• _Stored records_

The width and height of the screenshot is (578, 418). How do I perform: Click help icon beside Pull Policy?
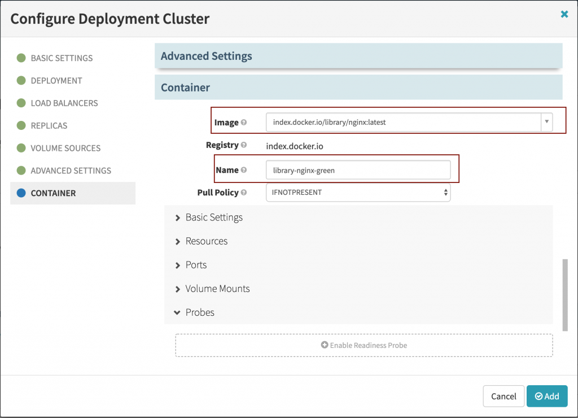pyautogui.click(x=244, y=193)
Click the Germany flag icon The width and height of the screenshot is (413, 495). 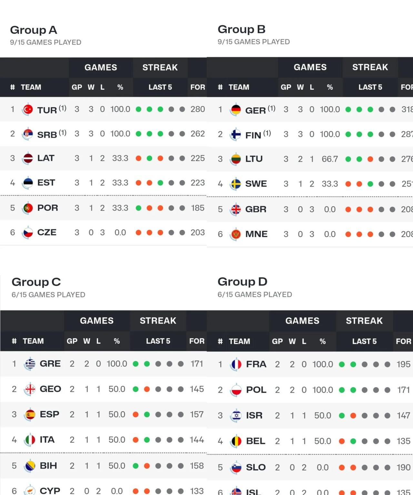(236, 110)
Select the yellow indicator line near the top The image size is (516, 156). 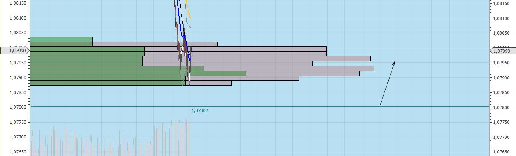point(188,10)
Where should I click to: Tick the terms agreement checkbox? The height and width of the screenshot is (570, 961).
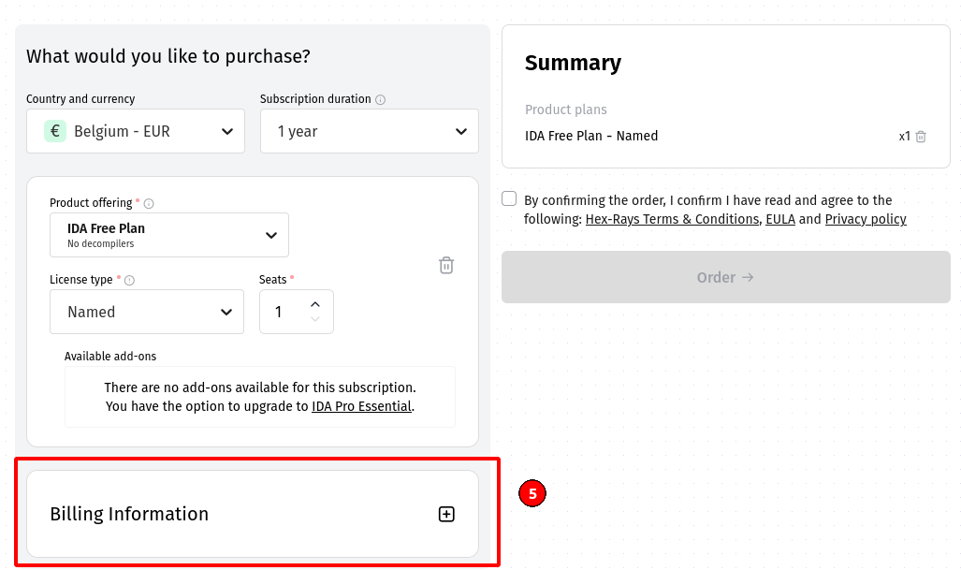tap(509, 198)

• _Exercise directions_
Begin at the line that contains "Where should I" and transcribe exactly, and only, each line through the final line of the data above, both included; the pictures do not go in.

• _Problem solution_
Where should I click to: Tick the terms agreement checkbox? The height and width of the screenshot is (570, 961).
tap(509, 198)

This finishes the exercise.